ORDER ON CROSS-MOTIONS FOR SUMMARY JUDGMENT

ALEXANDER L. PASKAY, Chief Judge.

THIS is a confirmed Chapter 11 case, and the matter under consideration is an adversary proceeding filed by Bicoastal Corporation (Debtor) against Victoria H. Clear (Clear), a former employee of the Debtor. In its complaint, the Debtor seeks a determination by this Court that a “contract of *217 employment between the Debtor and Clear was unauthorized and invalid and the Debt- or is entitled to a cancellation, rescission or reformation of same” (sic). The immediate matters under consideration are Cross-Motions for Summary Judgment filed by the Debtor and Clear. In their respective Motions, both the Debtor and Clear contend that there are no genuine issues of material fact and that each party is entitled to judgment in their favor as a matter of law. The facts relevant to resolution of this controversy are summarized as follows:

The Debtor filed its Voluntary Petition for Relief under Chapter 11 of the Bankruptcy Code on November 10,1989. Shortly thereafter, this Court granted the Debt- or’s Motion for Authority to Operate Business, and the Debtor has continued to operate its business as Debtor-in-Possession pursuant to § 1108 of the Bankruptcy Code.

As part of the operation of its business, the Debtor continued to maintain Defined Benefit Pension Plans (Pension Plans), established by The Singer Company, the predecessor-in-interest of the Debtor, for the benefit of its present and certain former employees. The total assets of these Pension Plans are worth at least $720 million. These assets are held in trust at the Northern Trust Company (Northern Trust), the trustee of the Singer Company Master Trust. Prior to 1991, the assets of the Pension Plans were managed by officers of the Debtor. None of these officers was separately compensated for these services.

On January 8, 1991, David Redmond, the then-Chief Executive Officer of the Debtor, entered into an Agreement to Provide Pension Plan Asset Management Services (Agreement) with Clear. At the time Redmond negotiated and entered into this Agreement, Clear was a practicing certified public accountant not associated with the Debtor, and had no prior experience managing pension plans. According to the Agreement, Clear was appointed as “Named Fiduciary for Asset Management.” The Agreement provided that Clear would receive an annual salary of $250,000.00 for five years. In addition, she was also to receive performance commissions, based upon a certain rate of “return goals.” The Agreement provided a broad indemnification of Clear and vested in Clear extensive control over the assets of the Pension Plans, as noted earlier, more than $720 million.

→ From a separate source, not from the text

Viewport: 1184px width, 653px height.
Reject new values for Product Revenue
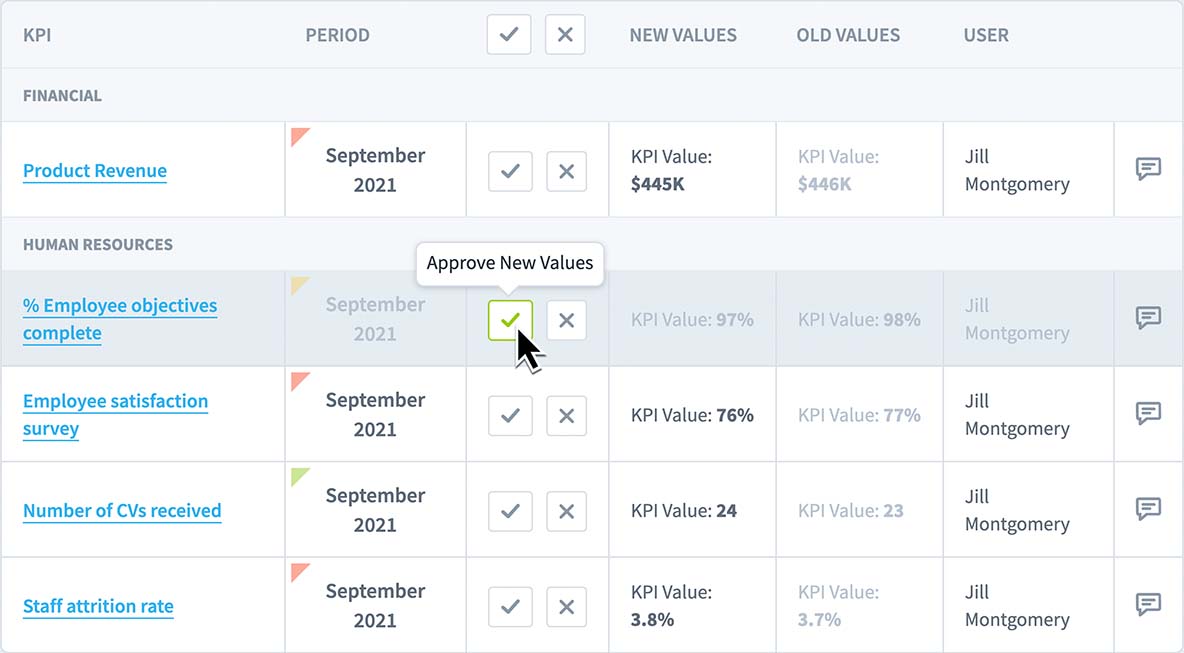tap(566, 171)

The Agreement was approved on January 8, 1991 by the former Board of Directors of the Debtor, consisting of David Tallant and Harry Steffen. Neither the Debtor, nor its former Board of Directors, sought approval by this Court of the employment of Clear.

Subsequently, the Debtor’s former Board of Directors was replaced by a new Board of Directors. This is the Board currently in charge of the affairs of the Debtor. On April 25, 1991, the new Board of Directors of the Debtor terminated the employment Agreement with Clear.

Prior to the filing of this proceeding, Clear had filed and later dismissed in California state court an action against the Debtor and others seeking damages for breach and indemnification under the Agreement. After the institution of this adversary proceeding, Clear re-filed her complaint in California. Clear also filed in this Court a Motion to Abstain or in the Alternative to Dismiss on jurisdictional grounds. By Order dated June 19, 1992, this Court denied Clear’s Motion finding' that this is a core proceeding over which the Court has jurisdiction under 28 U.S.C. 1334(a) and 28 U.S.C. 157(b).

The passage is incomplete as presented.